**TASK STATEMENT:** Say how many lines in the entries hold the string "Viewport", giving the number by itself.

**INFORMATION:**
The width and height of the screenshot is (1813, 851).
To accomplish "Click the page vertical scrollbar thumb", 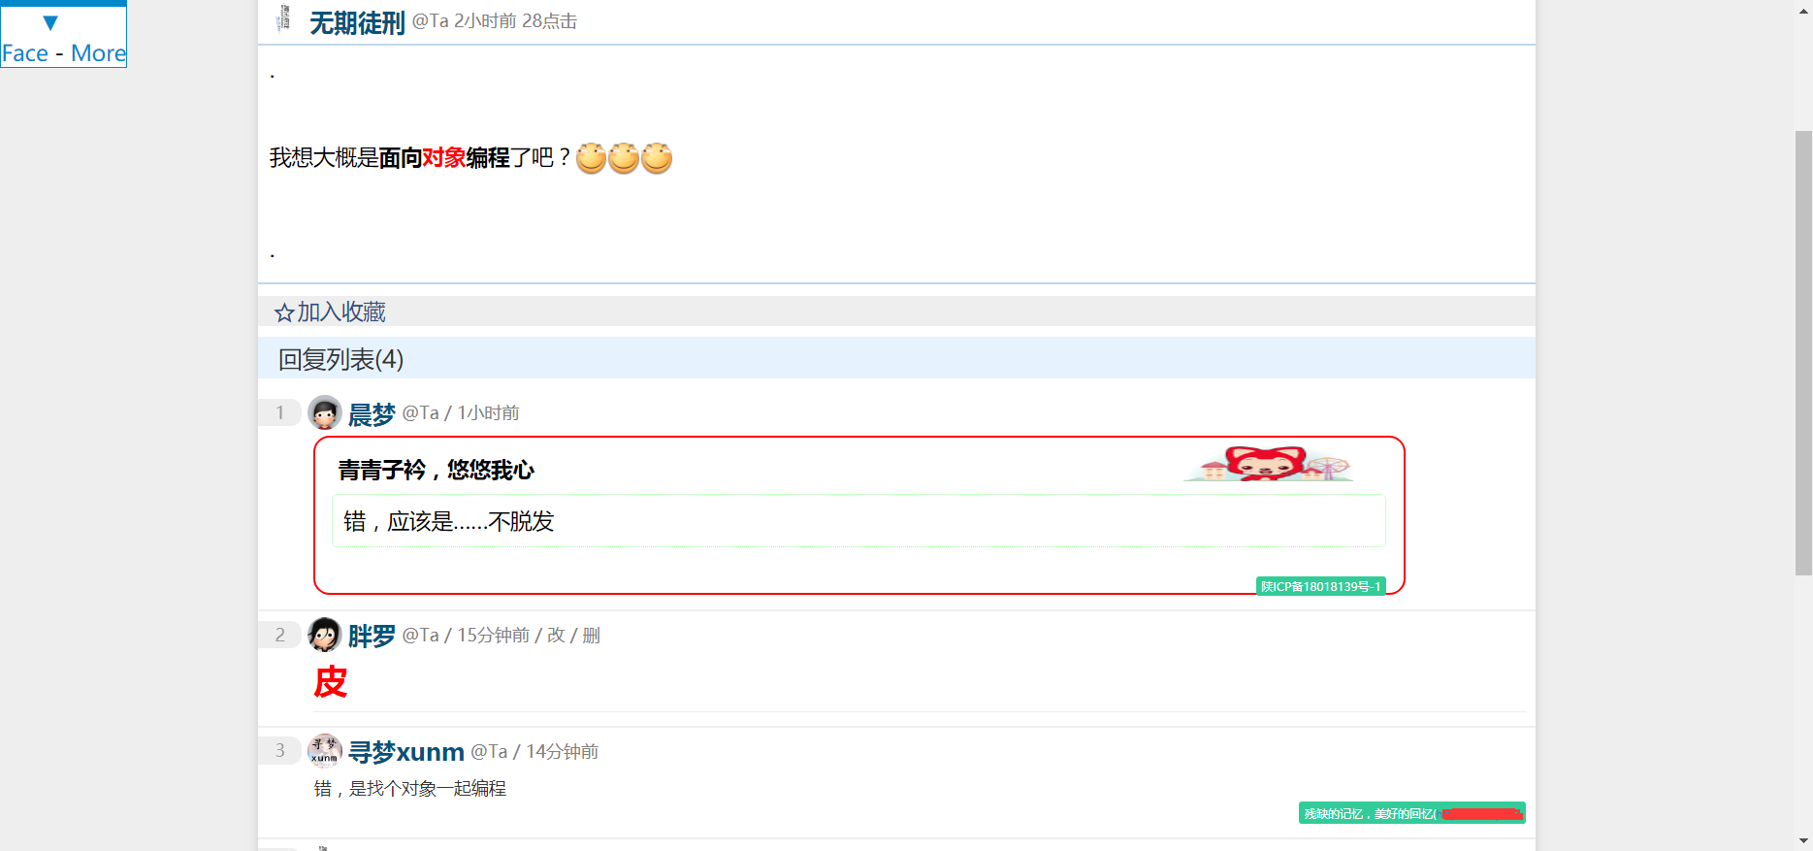I will [1803, 353].
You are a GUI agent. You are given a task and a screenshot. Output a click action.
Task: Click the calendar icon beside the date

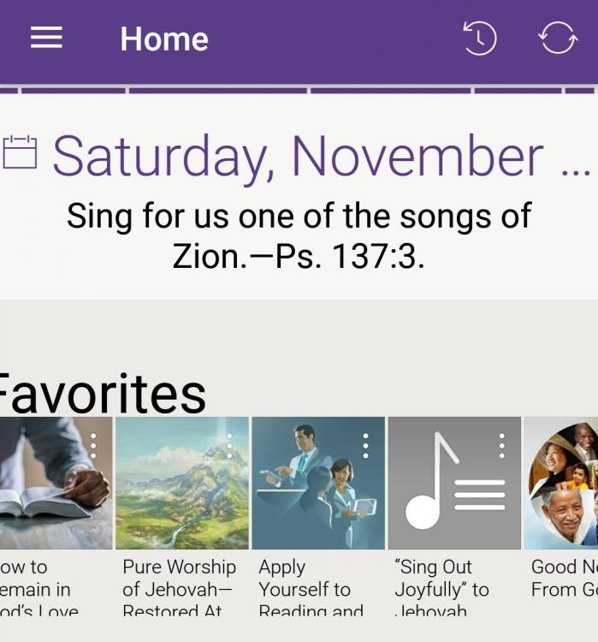click(20, 152)
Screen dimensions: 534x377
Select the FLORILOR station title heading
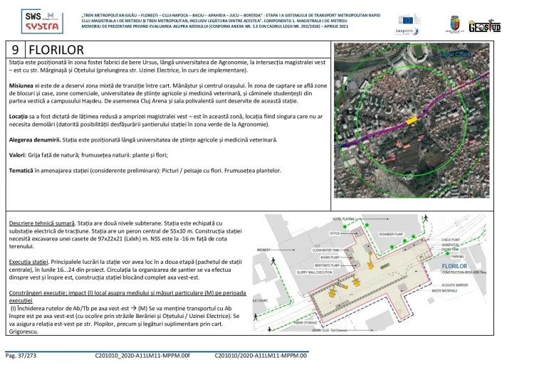[57, 50]
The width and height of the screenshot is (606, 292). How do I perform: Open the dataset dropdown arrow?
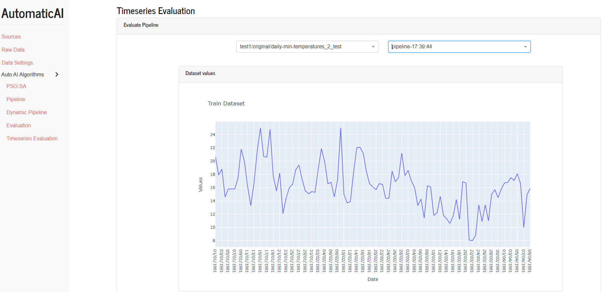(x=373, y=47)

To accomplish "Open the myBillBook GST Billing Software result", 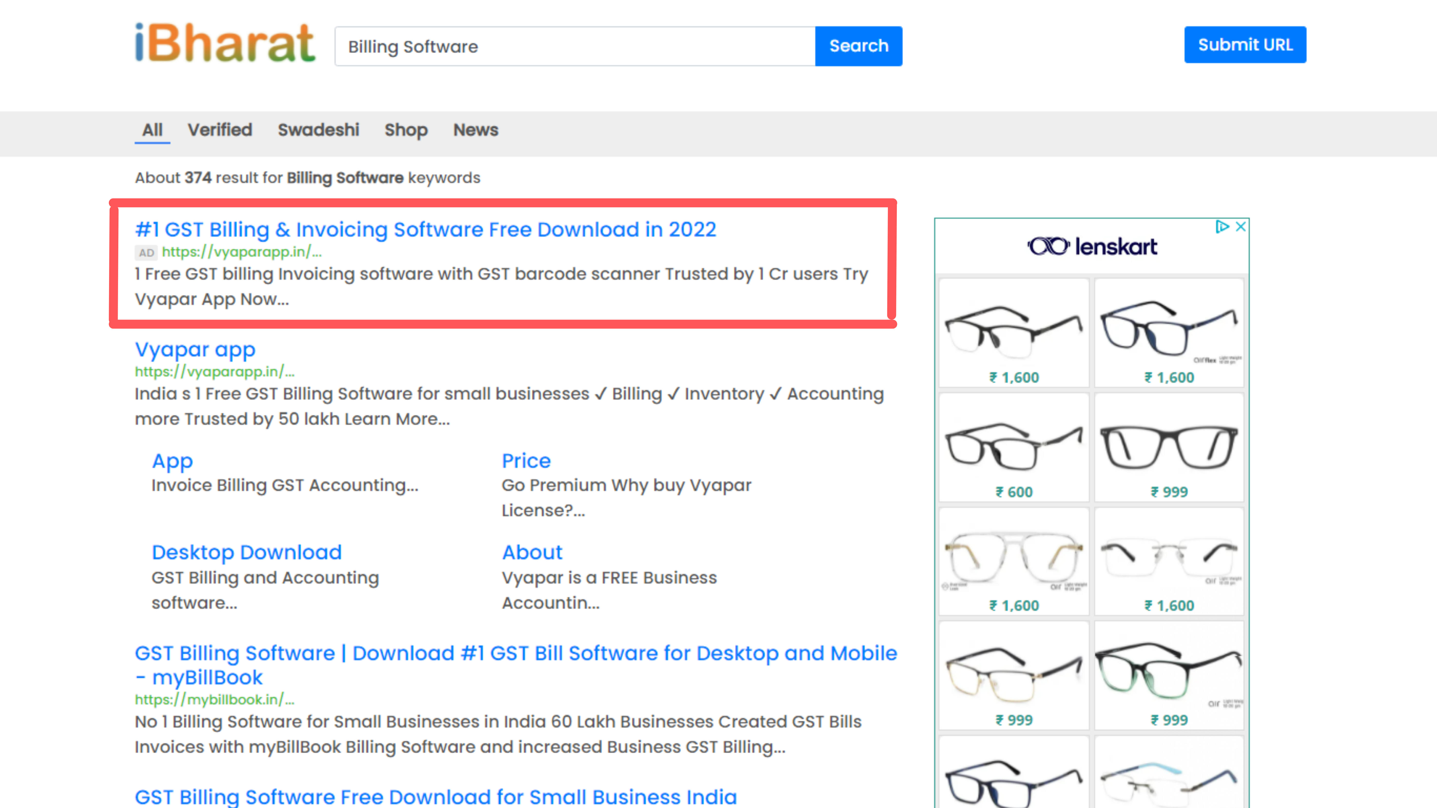I will click(x=515, y=665).
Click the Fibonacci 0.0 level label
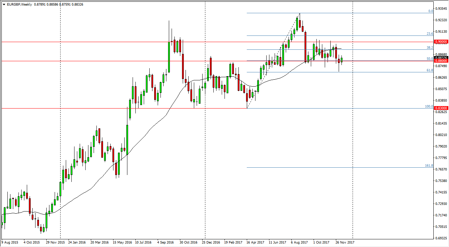 click(x=431, y=11)
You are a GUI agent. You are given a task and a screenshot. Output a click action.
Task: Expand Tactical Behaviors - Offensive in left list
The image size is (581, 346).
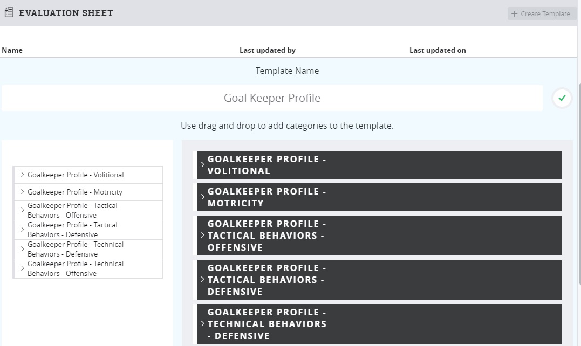pos(23,210)
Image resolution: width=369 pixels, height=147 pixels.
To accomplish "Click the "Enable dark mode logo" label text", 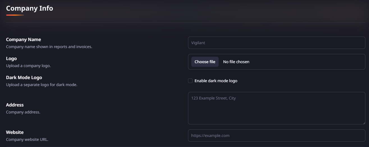I will (x=216, y=81).
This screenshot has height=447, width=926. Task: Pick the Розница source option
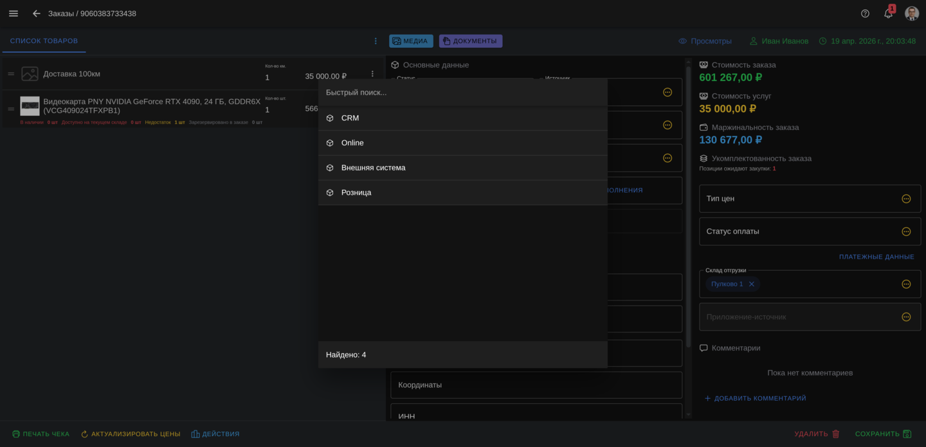356,193
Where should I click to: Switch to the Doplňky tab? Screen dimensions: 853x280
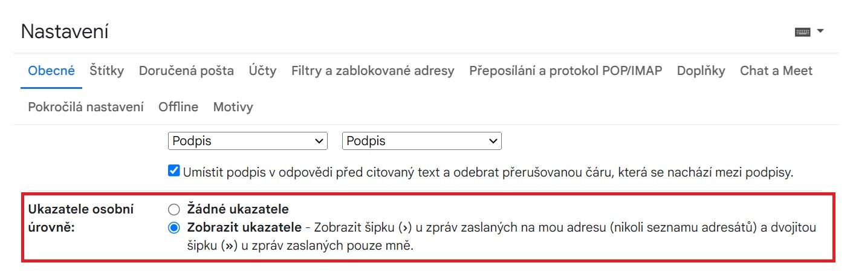(x=701, y=71)
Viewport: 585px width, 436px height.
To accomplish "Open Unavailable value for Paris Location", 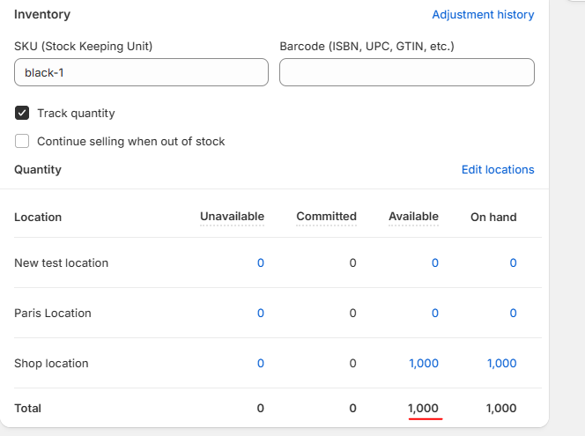I will coord(260,314).
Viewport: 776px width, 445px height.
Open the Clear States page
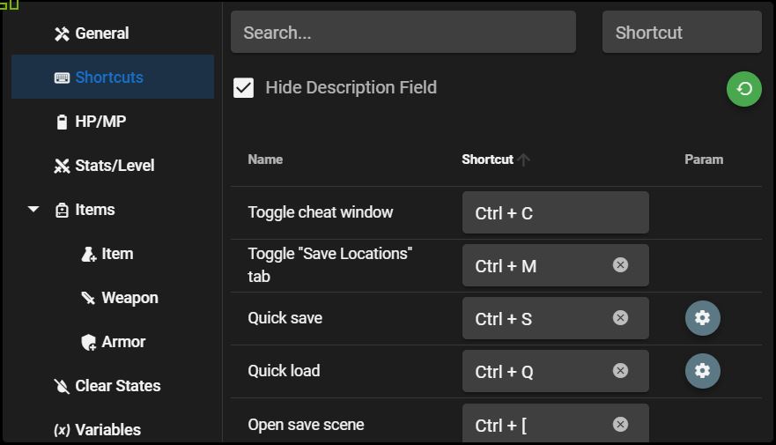pyautogui.click(x=117, y=386)
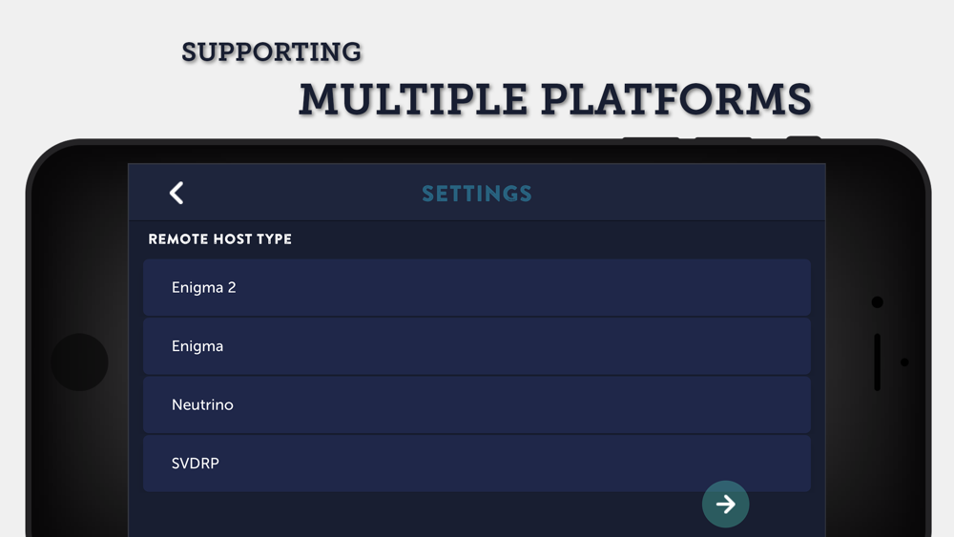This screenshot has width=954, height=537.
Task: Click the phone's volume down hardware button
Action: pyautogui.click(x=651, y=138)
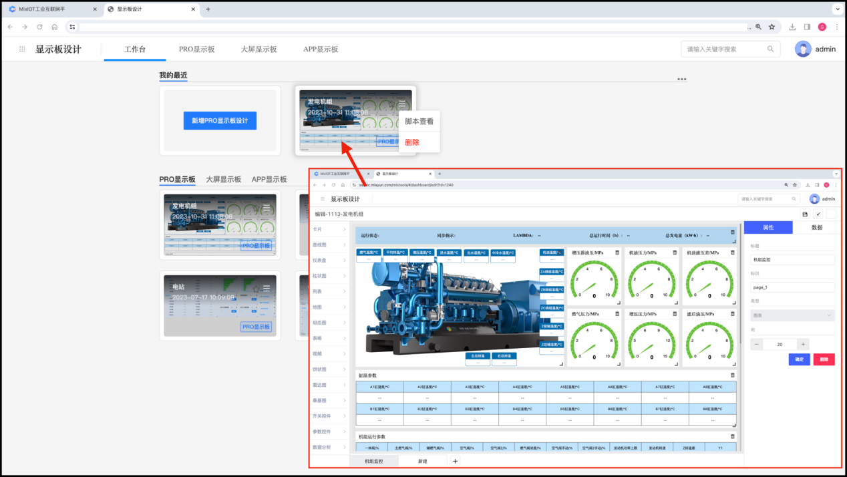The image size is (847, 477).
Task: Select 脚本查看 from the context menu
Action: (419, 121)
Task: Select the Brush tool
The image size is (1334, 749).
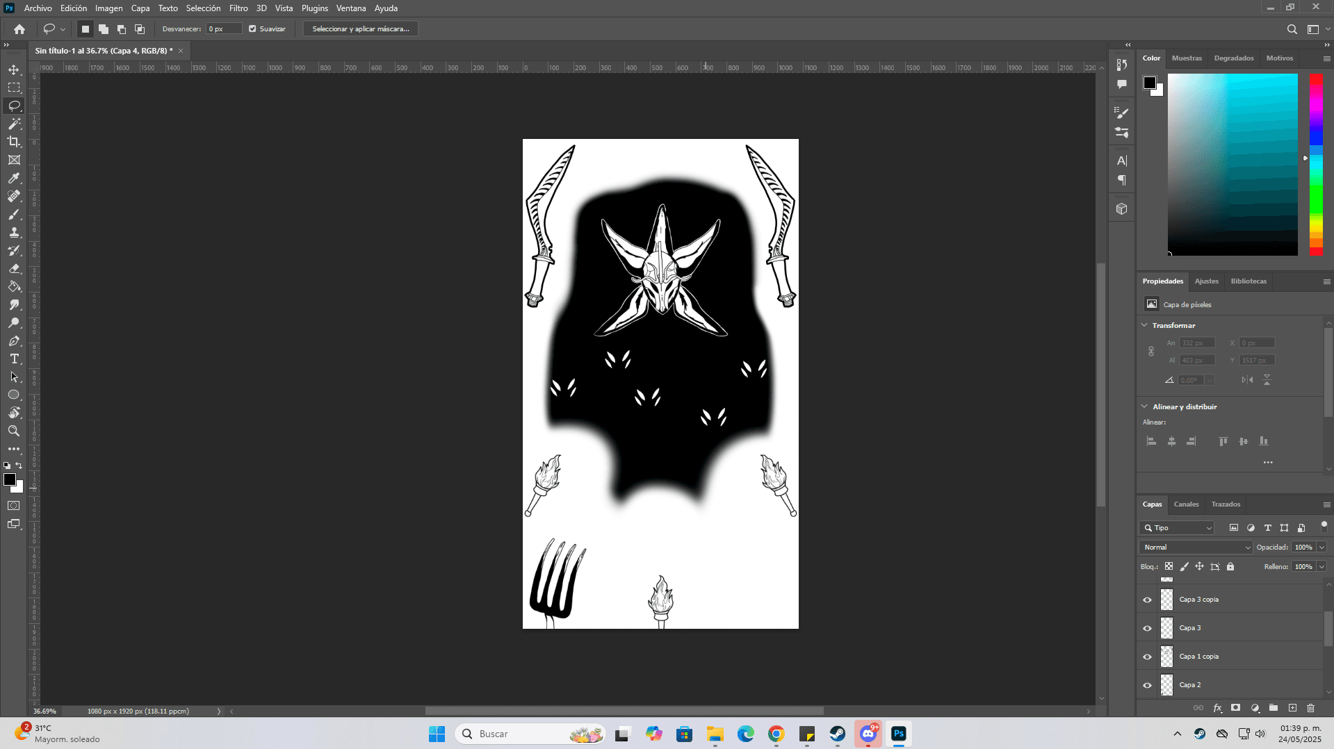Action: tap(14, 215)
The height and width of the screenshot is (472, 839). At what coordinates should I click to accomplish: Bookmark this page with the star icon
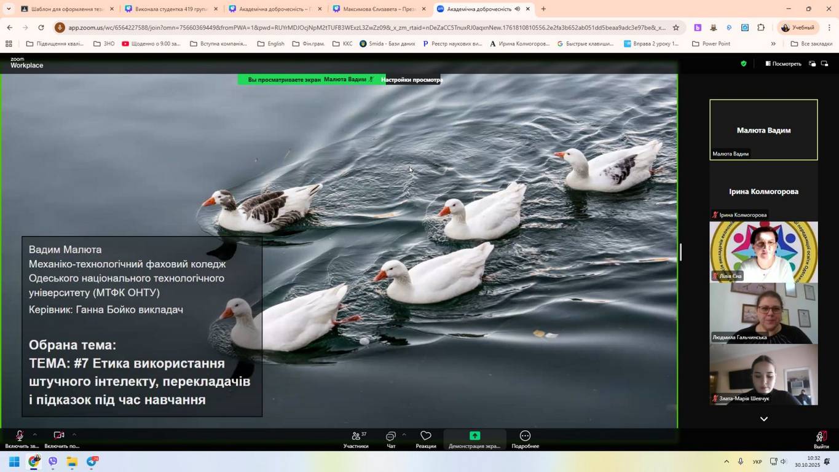(x=676, y=28)
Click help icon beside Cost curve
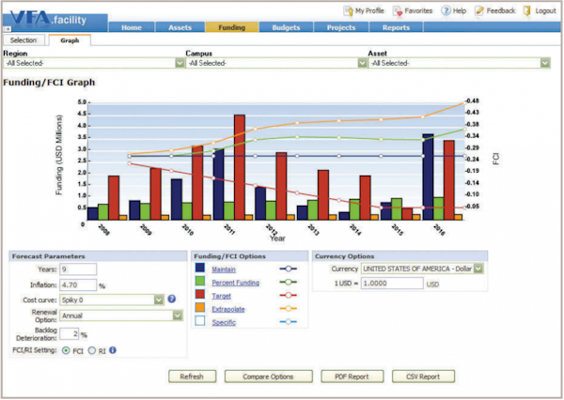 click(172, 300)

**OUTPUT OF THE TASK:** 2